*About this exercise*. Reproduce each record below exactly as written.

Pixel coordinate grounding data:

□ □ □ □

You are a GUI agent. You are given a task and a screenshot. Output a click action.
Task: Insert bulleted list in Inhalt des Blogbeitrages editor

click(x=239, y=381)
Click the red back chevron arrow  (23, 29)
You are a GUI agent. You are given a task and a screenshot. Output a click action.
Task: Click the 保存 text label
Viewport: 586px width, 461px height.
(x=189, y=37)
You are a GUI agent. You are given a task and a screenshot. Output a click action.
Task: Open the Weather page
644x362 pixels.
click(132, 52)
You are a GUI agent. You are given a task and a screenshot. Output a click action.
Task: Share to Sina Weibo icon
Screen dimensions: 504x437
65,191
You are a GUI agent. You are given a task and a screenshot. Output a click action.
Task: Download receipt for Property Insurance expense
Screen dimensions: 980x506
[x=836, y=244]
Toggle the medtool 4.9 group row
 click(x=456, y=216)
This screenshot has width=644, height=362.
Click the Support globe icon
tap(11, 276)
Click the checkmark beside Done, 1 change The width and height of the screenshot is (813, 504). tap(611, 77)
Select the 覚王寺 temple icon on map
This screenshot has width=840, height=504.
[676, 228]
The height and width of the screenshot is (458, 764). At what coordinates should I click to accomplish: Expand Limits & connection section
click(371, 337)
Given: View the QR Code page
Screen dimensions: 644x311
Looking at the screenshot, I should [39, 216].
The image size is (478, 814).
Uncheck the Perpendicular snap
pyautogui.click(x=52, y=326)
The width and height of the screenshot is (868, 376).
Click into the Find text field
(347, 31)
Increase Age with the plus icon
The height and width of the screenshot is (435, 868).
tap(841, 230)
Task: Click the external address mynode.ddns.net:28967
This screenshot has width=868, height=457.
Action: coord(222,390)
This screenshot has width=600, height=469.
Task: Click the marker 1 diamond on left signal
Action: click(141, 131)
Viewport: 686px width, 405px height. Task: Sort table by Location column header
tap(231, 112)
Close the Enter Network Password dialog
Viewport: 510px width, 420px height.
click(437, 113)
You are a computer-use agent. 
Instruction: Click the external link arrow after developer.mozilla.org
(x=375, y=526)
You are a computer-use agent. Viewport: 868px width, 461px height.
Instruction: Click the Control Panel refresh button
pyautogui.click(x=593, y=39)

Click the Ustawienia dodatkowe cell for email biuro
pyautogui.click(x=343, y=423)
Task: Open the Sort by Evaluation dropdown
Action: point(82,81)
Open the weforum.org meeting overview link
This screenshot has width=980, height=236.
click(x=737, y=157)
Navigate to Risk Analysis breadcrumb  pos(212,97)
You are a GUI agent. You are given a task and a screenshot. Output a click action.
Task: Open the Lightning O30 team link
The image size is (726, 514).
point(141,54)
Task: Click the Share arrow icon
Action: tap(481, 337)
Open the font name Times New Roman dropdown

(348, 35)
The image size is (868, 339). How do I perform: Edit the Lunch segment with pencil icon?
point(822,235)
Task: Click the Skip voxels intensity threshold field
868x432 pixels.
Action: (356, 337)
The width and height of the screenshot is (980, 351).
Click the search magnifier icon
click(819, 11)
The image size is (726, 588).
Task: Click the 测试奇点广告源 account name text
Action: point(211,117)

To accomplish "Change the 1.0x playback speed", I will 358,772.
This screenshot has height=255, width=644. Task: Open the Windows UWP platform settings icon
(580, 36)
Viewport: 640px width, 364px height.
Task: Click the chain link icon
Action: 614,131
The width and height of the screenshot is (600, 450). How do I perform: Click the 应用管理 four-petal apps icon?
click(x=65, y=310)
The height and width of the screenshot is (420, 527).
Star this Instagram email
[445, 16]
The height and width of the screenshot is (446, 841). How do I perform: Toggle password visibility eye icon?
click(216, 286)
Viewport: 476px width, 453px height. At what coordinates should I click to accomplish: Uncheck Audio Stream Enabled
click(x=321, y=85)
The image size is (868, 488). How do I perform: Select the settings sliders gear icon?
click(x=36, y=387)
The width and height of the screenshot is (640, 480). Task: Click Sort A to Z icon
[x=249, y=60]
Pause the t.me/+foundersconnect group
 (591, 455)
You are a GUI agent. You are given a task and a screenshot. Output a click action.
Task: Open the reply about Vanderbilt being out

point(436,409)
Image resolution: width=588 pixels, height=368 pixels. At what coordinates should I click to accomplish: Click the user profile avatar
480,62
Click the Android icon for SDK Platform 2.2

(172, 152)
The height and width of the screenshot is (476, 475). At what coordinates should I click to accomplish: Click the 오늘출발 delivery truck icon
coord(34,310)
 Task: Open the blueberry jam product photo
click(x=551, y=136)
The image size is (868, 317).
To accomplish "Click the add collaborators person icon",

□ □ □ □

*Exercise solution*.
You are a GUI agent. You are given a task and a screenshot. Output a click action.
Task: Insert bulleted list in Inhalt des Blogbeitrages editor

click(x=239, y=381)
Click the red back chevron arrow  (23, 29)
You are a GUI agent. You are given a task and a screenshot. Output a click action.
Task: Click the 保存 text label
Viewport: 586px width, 461px height.
(x=189, y=37)
You are a GUI agent. You are given a task and a screenshot. Output a click action.
Task: Open the Weather page
644x362 pixels.
click(132, 52)
You are a GUI agent. You are given a task and a screenshot. Output a click action.
Task: Share to Sina Weibo icon
Screen dimensions: 504x437
65,191
You are a GUI agent. You are given a task and a screenshot. Output a click action.
Task: Download receipt for Property Insurance expense
Screen dimensions: 980x506
[x=836, y=244]
Toggle the medtool 4.9 group row
 click(x=456, y=216)
This screenshot has width=644, height=362.
Click the Support globe icon
tap(11, 276)
Click the checkmark beside Done, 1 change The width and height of the screenshot is (813, 504). tap(611, 77)
Select the 覚王寺 temple icon on map
This screenshot has width=840, height=504.
[676, 228]
The height and width of the screenshot is (458, 764). At what coordinates should I click to accomplish: Expand Limits & connection section
click(371, 337)
Given: View the QR Code page
Screen dimensions: 644x311
Looking at the screenshot, I should [39, 216].
The image size is (478, 814).
Uncheck the Perpendicular snap
pyautogui.click(x=52, y=326)
The width and height of the screenshot is (868, 376).
Click into the Find text field
(347, 31)
Increase Age with the plus icon
The height and width of the screenshot is (435, 868).
tap(841, 230)
Task: Click the external address mynode.ddns.net:28967
This screenshot has width=868, height=457.
Action: coord(222,390)
This screenshot has width=600, height=469.
Task: Click the marker 1 diamond on left signal
Action: click(141, 131)
Viewport: 686px width, 405px height. Task: Sort table by Location column header
tap(231, 112)
Close the Enter Network Password dialog
Viewport: 510px width, 420px height.
click(437, 113)
You are a computer-use agent. 
Instruction: Click the external link arrow after developer.mozilla.org
(x=375, y=526)
You are a computer-use agent. Viewport: 868px width, 461px height.
Instruction: Click the Control Panel refresh button
pyautogui.click(x=593, y=39)

Click the Ustawienia dodatkowe cell for email biuro
pyautogui.click(x=343, y=423)
Task: Open the Sort by Evaluation dropdown
Action: point(82,81)
Open the weforum.org meeting overview link
This screenshot has width=980, height=236.
click(x=737, y=157)
Navigate to Risk Analysis breadcrumb  pos(212,97)
You are a GUI agent. You are given a task and a screenshot. Output a click action.
Task: Open the Lightning O30 team link
The image size is (726, 514).
point(141,54)
Task: Click the Share arrow icon
Action: tap(481, 337)
Open the font name Times New Roman dropdown

(348, 35)
The image size is (868, 339). How do I perform: Edit the Lunch segment with pencil icon?
point(822,235)
Task: Click the Skip voxels intensity threshold field
868x432 pixels.
Action: (356, 337)
The width and height of the screenshot is (980, 351).
Click the search magnifier icon
click(819, 11)
The image size is (726, 588).
Task: Click the 测试奇点广告源 account name text
Action: point(211,117)

To accomplish "Change the 1.0x playback speed", I will 358,772.
This screenshot has height=255, width=644. Task: Open the Windows UWP platform settings icon
(580, 36)
Viewport: 640px width, 364px height.
Task: Click the chain link icon
Action: 614,131
The width and height of the screenshot is (600, 450). How do I perform: Click the 应用管理 four-petal apps icon?
click(x=65, y=310)
The height and width of the screenshot is (420, 527).
Star this Instagram email
[445, 16]
The height and width of the screenshot is (446, 841). How do I perform: Toggle password visibility eye icon?
click(216, 286)
Viewport: 476px width, 453px height. At what coordinates should I click to accomplish: Uncheck Audio Stream Enabled
click(x=321, y=85)
The image size is (868, 488). How do I perform: Select the settings sliders gear icon?
click(x=36, y=387)
The width and height of the screenshot is (640, 480). Task: Click Sort A to Z icon
[x=249, y=60]
Pause the t.me/+foundersconnect group
 (591, 455)
You are a GUI agent. You are given a task and a screenshot. Output a click action.
Task: Open the reply about Vanderbilt being out

point(436,409)
Image resolution: width=588 pixels, height=368 pixels. At what coordinates should I click to accomplish: Click the user profile avatar
480,62
Click the Android icon for SDK Platform 2.2

(172, 152)
The height and width of the screenshot is (476, 475). At what coordinates should I click to accomplish: Click the 오늘출발 delivery truck icon
coord(34,310)
 Task: Open the blueberry jam product photo
click(x=551, y=136)
The image size is (868, 317).
To accomplish "Click the add collaborators person icon",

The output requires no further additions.